Inspiratie uit de natuur

Deze week is Amira in de Berghut. Ik heb haar ruim een jaar geleden ontmoet op een Naamlooz-borrel. We hebben elkaar toen kort gesproken. Deze week leren we haar pas goed kennen. Wat een bijzondere vrouw. Ze gaat heel bewust om met haar gevoel en wat ze wil.

Zaterdagmorgen heeft ze in een ingeving: “Ik wil naar het Natuurfreundehaus wandelen en daar overnachten. Even helemaal alleen en met mezelf.” Dat is de berghut waar we in de winter altijd eten tijdens onze winteravondactiviteit. Een schitterende plek.

Amira loopt er vanaf Alpengasthof Bodenhaus met sneeuwschoenen naartoe. Het heeft vrijdagnacht nog gesneeuwd. Gistermiddag komt ze moe en voldaan weer in onze Berghut. De tocht heeft haar veel gebracht. Druk typende achter haar computer vertelt ze dat ze haar ervaringen van de tocht aan het opschrijven is. Ik vraag haar of we haar verhaal op ons blog mogen plaatsen. “Graag!”, zegt ze. En met Amira als gast zijn ook wij weer een ervaring rijker.

## OPGESLAGEN GEGEVENS
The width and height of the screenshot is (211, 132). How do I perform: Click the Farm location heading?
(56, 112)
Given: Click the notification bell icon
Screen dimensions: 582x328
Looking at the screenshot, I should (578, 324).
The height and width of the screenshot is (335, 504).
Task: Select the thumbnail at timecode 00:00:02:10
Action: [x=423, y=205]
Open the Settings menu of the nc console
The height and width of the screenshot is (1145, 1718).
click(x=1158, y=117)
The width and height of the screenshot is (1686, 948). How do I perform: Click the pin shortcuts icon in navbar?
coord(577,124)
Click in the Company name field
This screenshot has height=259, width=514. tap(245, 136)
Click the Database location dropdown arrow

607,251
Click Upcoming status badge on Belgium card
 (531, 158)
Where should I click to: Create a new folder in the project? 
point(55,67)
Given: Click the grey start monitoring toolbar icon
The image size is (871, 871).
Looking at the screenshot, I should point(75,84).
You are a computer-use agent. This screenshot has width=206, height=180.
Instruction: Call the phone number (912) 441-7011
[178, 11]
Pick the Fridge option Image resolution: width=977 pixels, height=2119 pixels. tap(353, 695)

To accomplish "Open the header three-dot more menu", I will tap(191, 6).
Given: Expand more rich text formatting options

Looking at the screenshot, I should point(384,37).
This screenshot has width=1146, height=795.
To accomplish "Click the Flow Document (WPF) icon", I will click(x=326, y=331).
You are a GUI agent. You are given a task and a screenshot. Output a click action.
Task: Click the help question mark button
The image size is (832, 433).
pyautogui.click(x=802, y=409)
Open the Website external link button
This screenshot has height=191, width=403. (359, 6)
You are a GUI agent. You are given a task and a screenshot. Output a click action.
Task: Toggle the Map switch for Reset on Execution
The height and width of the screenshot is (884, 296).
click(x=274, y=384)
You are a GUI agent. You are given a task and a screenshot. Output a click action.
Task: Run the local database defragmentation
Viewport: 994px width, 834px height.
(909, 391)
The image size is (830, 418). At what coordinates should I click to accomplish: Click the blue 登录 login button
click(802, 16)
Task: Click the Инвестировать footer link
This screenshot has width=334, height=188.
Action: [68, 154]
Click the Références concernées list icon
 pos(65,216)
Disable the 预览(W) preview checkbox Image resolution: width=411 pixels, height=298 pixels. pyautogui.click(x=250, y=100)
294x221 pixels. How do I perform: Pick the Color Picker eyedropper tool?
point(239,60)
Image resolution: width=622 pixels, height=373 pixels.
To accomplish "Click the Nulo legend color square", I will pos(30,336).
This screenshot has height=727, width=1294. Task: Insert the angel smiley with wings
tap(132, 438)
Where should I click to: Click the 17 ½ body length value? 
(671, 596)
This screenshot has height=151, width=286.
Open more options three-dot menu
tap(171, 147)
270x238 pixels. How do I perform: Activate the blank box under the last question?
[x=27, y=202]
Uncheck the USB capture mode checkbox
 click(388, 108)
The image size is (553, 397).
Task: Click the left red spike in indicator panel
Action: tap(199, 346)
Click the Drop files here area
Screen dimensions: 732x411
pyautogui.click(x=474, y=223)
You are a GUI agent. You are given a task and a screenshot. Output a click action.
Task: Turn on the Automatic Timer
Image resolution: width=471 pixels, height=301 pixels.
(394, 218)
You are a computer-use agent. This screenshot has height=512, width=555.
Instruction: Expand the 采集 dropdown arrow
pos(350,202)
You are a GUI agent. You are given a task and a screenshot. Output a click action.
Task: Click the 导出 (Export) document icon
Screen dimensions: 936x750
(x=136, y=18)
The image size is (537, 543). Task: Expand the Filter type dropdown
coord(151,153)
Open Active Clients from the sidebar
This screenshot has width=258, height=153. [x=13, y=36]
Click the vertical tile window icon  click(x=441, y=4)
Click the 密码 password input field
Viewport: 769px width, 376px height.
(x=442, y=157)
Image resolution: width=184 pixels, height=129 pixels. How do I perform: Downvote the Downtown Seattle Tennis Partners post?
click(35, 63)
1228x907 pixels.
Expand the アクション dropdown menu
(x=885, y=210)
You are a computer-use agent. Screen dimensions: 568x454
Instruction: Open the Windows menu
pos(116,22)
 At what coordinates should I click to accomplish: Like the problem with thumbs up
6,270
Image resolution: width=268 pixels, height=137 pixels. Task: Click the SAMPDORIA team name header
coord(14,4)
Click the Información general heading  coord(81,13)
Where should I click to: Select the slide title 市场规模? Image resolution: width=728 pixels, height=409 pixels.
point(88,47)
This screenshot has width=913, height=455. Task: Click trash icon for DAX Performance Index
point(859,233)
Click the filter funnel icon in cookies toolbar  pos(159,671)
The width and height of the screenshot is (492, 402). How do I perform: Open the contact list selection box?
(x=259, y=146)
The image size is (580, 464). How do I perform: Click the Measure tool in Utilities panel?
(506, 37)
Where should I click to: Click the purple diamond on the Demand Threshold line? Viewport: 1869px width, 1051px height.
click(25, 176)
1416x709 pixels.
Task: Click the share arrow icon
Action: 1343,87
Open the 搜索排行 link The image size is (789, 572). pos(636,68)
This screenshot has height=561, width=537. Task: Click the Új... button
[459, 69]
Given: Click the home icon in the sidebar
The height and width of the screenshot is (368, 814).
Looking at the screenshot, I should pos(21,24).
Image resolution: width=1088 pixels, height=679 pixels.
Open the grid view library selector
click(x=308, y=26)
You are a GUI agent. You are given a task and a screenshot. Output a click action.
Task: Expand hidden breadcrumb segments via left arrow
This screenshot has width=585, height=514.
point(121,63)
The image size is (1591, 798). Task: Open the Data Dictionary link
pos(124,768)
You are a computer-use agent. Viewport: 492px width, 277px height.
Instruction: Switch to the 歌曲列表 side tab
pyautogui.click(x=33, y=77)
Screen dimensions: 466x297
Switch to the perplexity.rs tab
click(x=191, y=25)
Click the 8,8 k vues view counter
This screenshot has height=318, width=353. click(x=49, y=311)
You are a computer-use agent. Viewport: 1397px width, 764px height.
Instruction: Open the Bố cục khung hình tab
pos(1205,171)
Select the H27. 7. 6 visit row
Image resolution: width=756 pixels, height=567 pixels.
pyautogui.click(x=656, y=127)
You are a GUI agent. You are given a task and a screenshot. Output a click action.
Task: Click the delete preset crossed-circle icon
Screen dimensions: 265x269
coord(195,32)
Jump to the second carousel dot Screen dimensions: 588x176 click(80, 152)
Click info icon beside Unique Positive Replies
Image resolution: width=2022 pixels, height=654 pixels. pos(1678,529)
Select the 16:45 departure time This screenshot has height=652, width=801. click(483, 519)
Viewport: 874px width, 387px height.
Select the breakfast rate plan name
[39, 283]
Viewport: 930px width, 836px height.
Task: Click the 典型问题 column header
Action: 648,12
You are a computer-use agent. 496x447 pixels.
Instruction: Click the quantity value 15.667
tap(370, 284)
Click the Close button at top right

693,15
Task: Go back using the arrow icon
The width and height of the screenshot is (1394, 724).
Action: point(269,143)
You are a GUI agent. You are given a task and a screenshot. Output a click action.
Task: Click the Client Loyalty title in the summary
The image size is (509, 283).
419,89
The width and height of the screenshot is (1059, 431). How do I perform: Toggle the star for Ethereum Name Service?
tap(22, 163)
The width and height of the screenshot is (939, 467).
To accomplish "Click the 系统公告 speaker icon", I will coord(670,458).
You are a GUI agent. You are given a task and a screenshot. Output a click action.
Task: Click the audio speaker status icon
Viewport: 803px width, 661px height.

## OPDRACHT
Vanaf welke plek loopt Amira volgens het tekstfragment met sneeuwschoenen naar het Natuurfreundehaus? Baseer je uitsluitend op het tekstfragment.

## UITKOMST OEFENING
Vanaf Alpengasthof Bodenhaus.